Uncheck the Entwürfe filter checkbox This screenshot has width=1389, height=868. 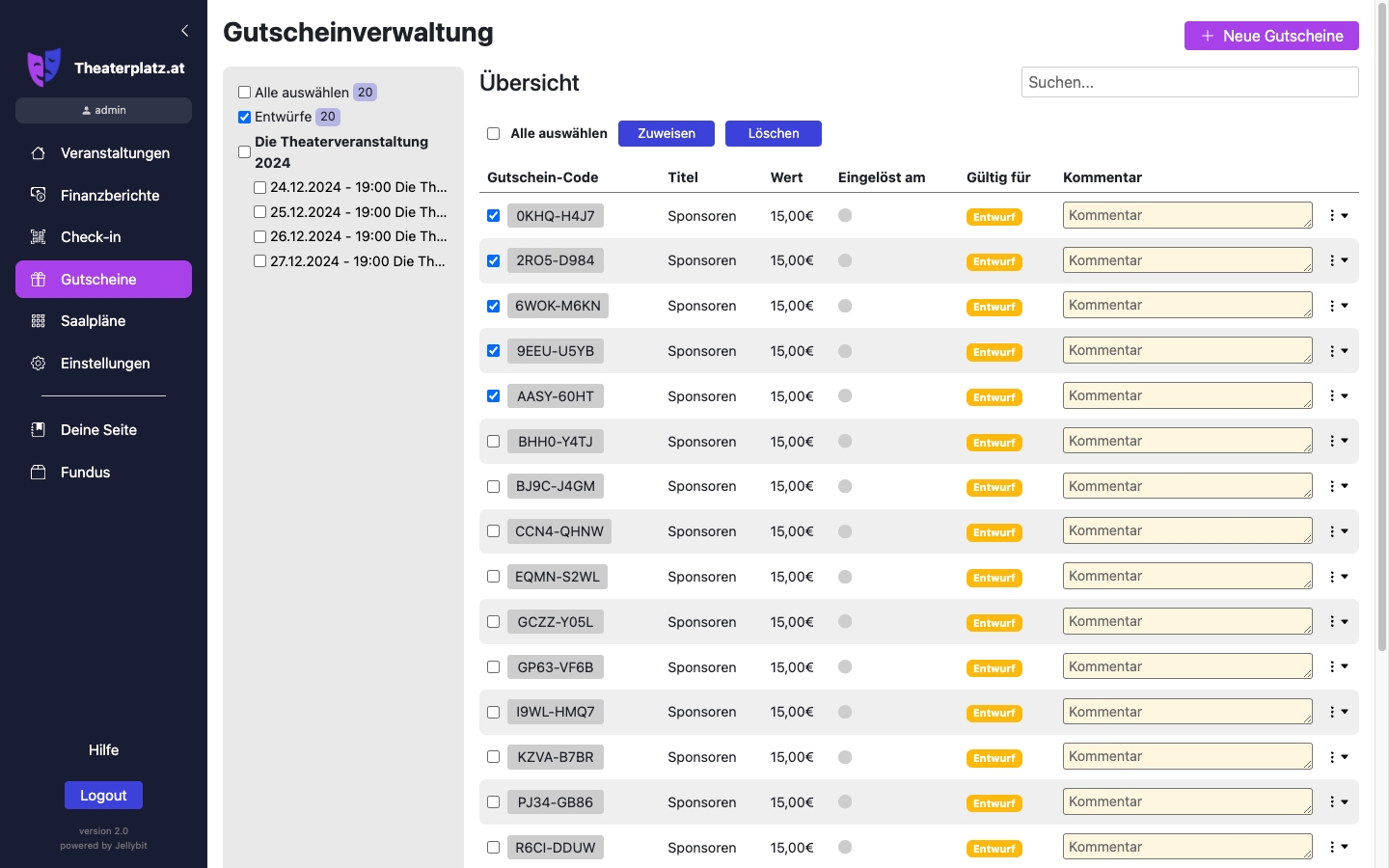click(245, 117)
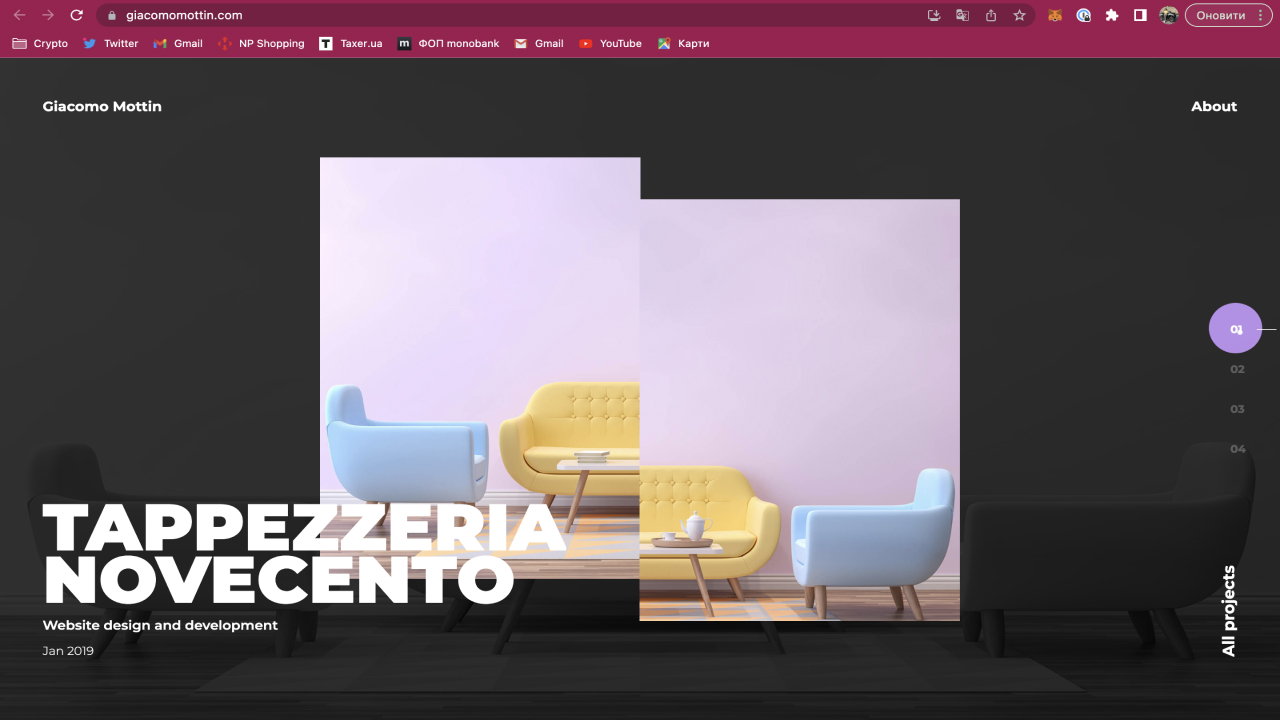Viewport: 1280px width, 720px height.
Task: Select slide 02 on the project indicator
Action: pyautogui.click(x=1237, y=368)
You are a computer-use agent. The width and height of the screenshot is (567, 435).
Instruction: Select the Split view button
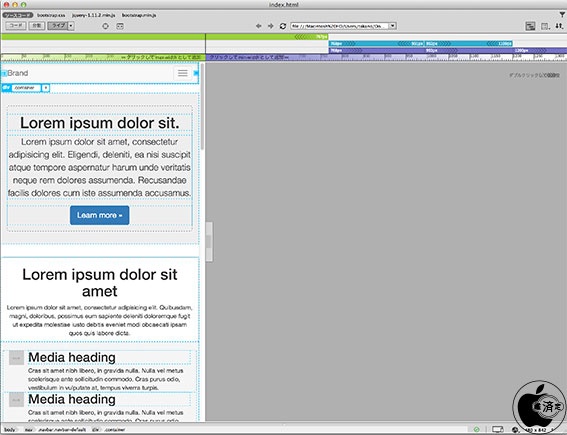point(37,26)
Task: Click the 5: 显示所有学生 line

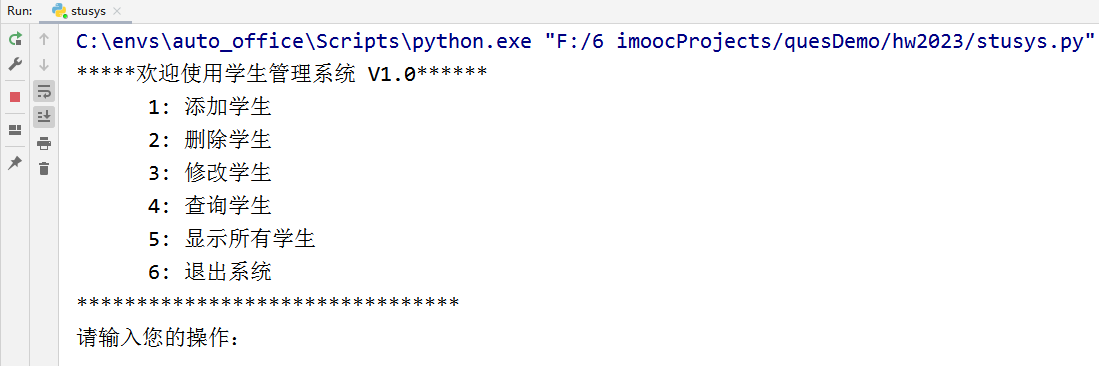Action: pos(231,239)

::::::::::

Return the part of the material that opens with the line containing "You are a computer-use" and closes with the last line of the material, both ends included, copied character for character. Leave the pictures out of your answer.

You are a computer-use agent. The width and height of the screenshot is (567, 435).
Instruction: Select the Split view button
point(37,26)
Task: Click the 5: 显示所有学生 line

Action: pos(231,239)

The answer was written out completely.